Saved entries
============

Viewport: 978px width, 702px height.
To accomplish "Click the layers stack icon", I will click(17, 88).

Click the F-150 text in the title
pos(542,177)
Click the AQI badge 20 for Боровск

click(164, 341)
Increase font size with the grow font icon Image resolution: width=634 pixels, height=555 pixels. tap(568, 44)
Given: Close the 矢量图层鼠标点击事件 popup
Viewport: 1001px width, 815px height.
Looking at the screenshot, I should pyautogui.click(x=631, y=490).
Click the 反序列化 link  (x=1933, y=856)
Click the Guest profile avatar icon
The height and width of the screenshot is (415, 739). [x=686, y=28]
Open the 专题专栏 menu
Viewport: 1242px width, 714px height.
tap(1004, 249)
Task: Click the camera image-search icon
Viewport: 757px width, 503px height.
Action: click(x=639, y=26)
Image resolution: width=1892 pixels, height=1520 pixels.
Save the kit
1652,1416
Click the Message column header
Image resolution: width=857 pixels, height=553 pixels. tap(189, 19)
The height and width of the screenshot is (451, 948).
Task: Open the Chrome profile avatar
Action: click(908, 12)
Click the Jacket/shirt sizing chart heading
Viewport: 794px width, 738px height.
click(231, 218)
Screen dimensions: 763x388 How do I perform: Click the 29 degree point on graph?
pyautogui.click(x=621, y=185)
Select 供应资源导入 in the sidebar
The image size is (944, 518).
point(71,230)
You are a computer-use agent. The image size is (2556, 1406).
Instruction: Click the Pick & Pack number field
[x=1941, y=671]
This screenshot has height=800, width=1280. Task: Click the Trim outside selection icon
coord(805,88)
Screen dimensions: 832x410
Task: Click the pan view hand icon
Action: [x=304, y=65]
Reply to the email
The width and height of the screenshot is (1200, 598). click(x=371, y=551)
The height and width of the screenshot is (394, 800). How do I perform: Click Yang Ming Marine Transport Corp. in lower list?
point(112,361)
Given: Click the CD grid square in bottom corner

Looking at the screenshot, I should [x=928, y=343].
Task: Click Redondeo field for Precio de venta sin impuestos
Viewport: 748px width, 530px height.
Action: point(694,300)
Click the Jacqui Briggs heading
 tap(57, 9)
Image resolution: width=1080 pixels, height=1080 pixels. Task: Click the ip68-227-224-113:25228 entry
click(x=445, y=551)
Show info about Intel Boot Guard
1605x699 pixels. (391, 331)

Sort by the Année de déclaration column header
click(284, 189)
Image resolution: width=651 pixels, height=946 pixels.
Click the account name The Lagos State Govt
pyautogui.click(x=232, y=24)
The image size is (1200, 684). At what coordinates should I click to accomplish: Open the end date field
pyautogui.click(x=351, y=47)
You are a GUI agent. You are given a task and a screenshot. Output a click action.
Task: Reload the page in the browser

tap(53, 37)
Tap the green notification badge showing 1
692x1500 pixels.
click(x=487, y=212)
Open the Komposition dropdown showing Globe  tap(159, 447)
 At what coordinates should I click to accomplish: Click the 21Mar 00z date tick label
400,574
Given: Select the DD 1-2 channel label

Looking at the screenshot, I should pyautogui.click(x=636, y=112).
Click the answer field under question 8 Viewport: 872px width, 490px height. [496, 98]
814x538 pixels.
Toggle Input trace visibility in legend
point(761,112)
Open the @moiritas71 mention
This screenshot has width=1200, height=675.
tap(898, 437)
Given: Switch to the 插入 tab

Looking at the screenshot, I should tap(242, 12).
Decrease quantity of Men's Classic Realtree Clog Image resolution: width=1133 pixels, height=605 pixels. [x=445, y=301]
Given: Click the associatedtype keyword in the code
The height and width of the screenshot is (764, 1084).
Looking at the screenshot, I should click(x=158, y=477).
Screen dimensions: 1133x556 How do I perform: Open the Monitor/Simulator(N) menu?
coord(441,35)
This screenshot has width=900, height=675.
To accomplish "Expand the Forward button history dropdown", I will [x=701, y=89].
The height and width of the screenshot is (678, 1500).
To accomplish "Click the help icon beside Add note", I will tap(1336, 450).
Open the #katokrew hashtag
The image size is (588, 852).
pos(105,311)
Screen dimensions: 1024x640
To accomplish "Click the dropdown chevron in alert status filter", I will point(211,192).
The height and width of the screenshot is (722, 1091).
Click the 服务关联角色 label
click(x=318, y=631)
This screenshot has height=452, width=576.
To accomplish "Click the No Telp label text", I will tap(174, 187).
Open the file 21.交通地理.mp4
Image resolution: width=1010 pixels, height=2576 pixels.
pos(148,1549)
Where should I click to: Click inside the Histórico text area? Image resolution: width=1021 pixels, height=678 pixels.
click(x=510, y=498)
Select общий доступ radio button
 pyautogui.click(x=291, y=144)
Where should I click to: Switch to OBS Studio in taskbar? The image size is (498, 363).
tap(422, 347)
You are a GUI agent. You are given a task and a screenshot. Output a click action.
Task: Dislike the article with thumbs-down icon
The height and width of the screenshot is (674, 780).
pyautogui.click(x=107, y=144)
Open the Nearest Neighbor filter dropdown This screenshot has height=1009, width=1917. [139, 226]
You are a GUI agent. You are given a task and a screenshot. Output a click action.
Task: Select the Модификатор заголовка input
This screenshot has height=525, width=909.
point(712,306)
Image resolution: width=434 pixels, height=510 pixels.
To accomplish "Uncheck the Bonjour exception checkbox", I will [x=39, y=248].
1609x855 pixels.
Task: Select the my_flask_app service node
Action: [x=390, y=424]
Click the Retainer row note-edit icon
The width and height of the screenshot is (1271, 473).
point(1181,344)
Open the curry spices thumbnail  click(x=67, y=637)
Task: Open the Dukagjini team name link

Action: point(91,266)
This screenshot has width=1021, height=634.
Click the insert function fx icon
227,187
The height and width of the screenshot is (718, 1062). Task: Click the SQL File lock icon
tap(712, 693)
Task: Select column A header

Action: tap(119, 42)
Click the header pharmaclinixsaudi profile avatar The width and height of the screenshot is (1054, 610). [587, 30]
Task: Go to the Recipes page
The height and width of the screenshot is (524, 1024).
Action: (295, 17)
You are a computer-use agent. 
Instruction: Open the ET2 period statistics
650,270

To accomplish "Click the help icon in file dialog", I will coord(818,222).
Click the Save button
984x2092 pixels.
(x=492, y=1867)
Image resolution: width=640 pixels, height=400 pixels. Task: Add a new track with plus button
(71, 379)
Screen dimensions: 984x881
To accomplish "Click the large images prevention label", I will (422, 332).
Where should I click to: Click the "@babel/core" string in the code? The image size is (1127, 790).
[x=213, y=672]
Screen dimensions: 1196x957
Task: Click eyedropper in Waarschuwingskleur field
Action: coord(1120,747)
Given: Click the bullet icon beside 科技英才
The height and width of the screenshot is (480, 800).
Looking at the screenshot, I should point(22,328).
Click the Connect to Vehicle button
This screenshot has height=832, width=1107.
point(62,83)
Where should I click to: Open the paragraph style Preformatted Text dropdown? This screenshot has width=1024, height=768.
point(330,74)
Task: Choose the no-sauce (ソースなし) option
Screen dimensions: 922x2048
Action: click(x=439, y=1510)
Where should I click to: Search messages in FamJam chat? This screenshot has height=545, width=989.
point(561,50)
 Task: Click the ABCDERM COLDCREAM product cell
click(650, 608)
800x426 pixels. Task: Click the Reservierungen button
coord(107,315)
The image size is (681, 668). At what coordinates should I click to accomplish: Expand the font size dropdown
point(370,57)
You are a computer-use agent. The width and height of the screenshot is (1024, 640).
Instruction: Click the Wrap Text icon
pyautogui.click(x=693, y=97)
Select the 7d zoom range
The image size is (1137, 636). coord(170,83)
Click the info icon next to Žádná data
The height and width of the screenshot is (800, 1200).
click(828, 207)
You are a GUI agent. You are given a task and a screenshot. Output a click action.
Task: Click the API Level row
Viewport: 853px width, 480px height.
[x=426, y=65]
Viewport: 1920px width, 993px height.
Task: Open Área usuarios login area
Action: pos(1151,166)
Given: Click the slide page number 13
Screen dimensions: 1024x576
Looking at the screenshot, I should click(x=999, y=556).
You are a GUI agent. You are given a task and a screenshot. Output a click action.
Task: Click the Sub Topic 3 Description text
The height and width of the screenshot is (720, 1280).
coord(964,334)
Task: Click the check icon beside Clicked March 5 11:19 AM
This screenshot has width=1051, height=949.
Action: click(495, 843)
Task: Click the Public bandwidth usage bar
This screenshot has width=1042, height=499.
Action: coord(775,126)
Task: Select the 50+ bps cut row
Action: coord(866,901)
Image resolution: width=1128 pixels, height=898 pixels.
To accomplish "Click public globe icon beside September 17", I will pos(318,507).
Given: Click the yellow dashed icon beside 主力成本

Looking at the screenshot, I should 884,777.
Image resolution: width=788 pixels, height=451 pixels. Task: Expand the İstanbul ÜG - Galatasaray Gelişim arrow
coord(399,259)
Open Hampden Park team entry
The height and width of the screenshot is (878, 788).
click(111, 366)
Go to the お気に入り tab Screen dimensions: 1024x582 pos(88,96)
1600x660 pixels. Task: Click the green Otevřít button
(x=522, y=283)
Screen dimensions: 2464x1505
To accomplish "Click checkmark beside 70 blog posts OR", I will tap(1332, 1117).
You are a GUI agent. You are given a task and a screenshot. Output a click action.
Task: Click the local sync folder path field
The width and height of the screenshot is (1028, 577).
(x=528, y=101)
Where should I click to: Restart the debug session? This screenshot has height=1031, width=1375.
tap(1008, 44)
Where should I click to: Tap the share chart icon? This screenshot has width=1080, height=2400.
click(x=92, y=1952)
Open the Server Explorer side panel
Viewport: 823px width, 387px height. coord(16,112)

============

# TASK ITEM
Go through the entries above and count the lines containing "computer". Give the number only.

# ANSWER TO THIS TASK
3